No, if there were solutions to be found, they weren't here. He could fill this system -- an insignificant little dot in wild space -- with defense stations and all kinds of lethal assets. He could use this Moross comm station for its original purpose and invoke the deals he'd once made with living gods. He could load Q-27 with guns that made a mockery of command ship shields or circumvented them entirely. He could call in favors and make trades at high levels, build someone a new hyperlane in exchange for a fleet.

All of which could easily draw attention here, not to mention compromise the innocence of Q-27's people. Whatever he did, it had to seem to be for other reasons. They couldn't so much as guess he was protecting his home, these Covenant people. He'd spent enough time exploring and defending this territory for the Omega Protectorate; he could trade on that, maybe, for deniability. Or he could sign on with the Galactic Alliance, the obvious rivals, the kind of government he'd always backed. But dusting off his uniforms or getting another one -- that wasn't a life he could live anymore, not without a powerful itch and a lot more time with Alna.

The Covenant had to die, but he would need to be seriously careful. Subtle, even, if he was capable of that.

Jorus stood there in the moondust, feeling the starlanes in his mind's eye, and wished he'd made more time. Been less selfish, less spastic, less bound by the tension between taking and rejecting responsibility. It was, it seemed, time to take again.
 
The existing early-warning hypersensor would do, he decided. It was reliable tech, he'd installed it himself, and all the diagnostics looked good. You would also need to stumble over the actual star system to find it, and that put it head and shoulders above his earlier plan of seeding deep space with comparable gear. People could find those. It had been known to happen. So long as he kept his operations within a few tens of thousands of light-years, the sensor would give him enough notice to get back long before any traveler realized this part of the system might be of interest.

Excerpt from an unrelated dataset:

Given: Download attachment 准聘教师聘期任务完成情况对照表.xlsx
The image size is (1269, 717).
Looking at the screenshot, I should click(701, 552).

It wasn't as cut-and-dried as a defined radius, though. 'As the crow flies' was less relevant in FTL travel than at sublight or on land. You could spend a lifetime trying to cross the galaxy with praedia and local two-system connections, or you could hop on the Hydian and cross from rim to rim faster than liquor turned into regret. The Rimma and the Corellian Run weren't especially close, but they extended his operational range massively. He'd pondered the numbers many times over the years -- how far away he could go and still get back in time. The absolute maximum would be something like Hoth, two switchbacks and a detour away down good roads. Nothing as far as the Inner Rim, for sure. Nothing too far down the Death Wind; certainly not the Mara Corridor. The super-hyperlane he and Alna had built together was just too long a jaunt, no matter how well he knew it.